**YOUR ASSIGNMENT**
From the material below, return every line that includes "timestamp".
——————————
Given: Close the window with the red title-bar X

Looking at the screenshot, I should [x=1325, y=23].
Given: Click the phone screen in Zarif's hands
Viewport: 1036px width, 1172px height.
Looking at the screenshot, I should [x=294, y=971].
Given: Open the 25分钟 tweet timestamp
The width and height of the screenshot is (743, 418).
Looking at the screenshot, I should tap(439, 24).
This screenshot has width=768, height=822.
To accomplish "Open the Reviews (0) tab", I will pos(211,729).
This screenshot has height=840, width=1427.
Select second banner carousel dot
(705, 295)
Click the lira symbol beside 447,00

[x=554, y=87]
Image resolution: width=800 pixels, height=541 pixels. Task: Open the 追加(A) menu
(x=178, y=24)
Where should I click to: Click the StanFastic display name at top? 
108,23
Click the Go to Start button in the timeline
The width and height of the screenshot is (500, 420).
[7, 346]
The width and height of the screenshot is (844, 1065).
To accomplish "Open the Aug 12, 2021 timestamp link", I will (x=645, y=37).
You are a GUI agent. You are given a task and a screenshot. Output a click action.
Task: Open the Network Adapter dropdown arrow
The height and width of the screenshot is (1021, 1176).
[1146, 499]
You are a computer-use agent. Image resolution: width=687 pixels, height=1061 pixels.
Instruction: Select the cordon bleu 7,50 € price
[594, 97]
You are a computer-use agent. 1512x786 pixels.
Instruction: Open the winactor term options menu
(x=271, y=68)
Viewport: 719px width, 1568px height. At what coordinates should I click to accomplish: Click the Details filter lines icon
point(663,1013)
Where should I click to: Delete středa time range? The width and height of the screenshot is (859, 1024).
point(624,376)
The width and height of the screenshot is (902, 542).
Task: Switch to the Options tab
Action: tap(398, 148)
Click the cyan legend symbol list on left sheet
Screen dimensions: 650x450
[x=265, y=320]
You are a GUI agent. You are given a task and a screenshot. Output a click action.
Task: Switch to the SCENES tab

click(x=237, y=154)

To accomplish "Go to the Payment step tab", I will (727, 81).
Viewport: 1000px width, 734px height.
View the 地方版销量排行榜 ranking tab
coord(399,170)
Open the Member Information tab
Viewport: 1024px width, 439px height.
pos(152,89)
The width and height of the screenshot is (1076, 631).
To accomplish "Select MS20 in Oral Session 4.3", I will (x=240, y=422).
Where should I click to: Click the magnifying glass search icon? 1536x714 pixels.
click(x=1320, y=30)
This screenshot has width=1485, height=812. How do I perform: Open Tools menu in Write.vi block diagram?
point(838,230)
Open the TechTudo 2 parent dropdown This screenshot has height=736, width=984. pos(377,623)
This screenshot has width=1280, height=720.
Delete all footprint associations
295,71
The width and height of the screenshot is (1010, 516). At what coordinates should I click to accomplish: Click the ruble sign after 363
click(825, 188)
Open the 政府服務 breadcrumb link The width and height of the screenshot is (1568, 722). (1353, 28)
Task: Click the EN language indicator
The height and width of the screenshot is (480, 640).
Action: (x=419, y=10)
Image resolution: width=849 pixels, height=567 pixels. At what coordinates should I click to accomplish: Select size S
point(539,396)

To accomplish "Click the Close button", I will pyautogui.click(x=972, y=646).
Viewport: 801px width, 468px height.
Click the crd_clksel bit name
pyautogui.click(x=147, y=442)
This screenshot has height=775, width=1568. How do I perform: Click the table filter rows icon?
——————————
**ANSWER FOR THIS EXERCISE**
Given: Open the 25分钟 tweet timestamp
To accomplish "Open the Aug 12, 2021 timestamp link", I will (x=645, y=37).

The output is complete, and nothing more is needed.